Are you confused? So is most of the market that has run face-first into this new allegedly fantastical concept of owning a piece of something.
But is it an NFT or cryptocurrency numismatics?
According to Merriam-Webster, numismatics is “the study or collection of coins, tokens, and paper money and sometimes related objects (such as medals).”
First, NFTs are not numismatics. NFTs are a deed of ownership. Deeds are not numismatics.
Cryptocurrency may be considered a related object by definition, but does it represent money or currency in any form?
Cryptocurrency is an asset. The asset is assigned a value based on market forces. Are those assets numismatics? No! Cryptocurrency is an asset that does not represent anything. It is a set of bits and bytes created using complicated math.
The creators of cryptocurrency use names similar to physical assets to influence a market. For example, crypto-mining is a series of calculations to find large prime numbers. Searching for large prime numbers is something researchers have been calculating since the discovery of computers.
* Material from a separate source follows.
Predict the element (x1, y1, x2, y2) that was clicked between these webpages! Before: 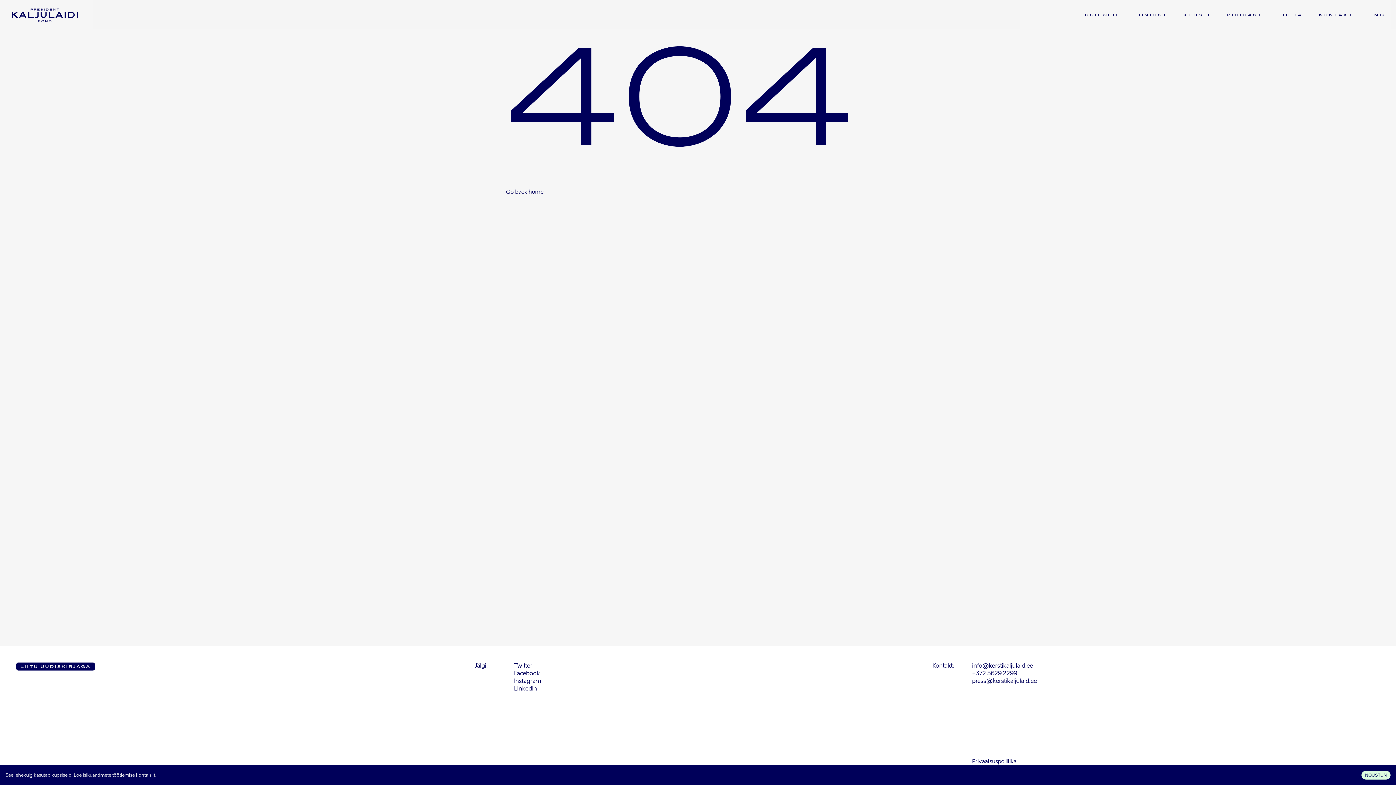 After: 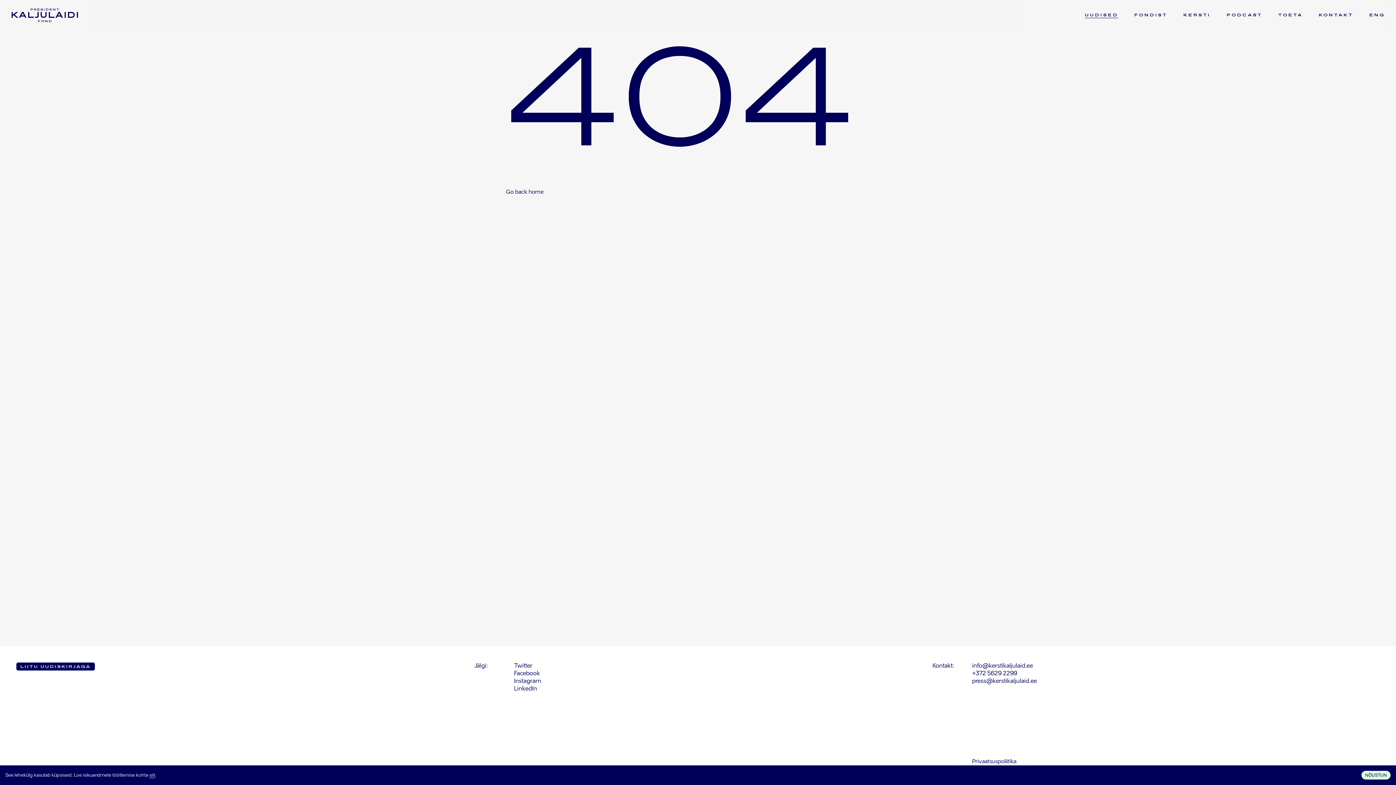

In college, I worked on a project that calculated the largest prime number held at the time.
Today, someone decided to sell the idea of this complex math to calculate a series of prime numbers within constraints. Cryptocurrency is buying the number stored in something called a digital wallet. Owners of these numbers can trade them the same way you can trade stock or your car to a dealer.
Cryptocurrency is not legal tender. A governing authority does not authorize it. It is also not representative of anything except mathematics.
There is nothing in the definition of the trade of numbers to make it part of numismatics.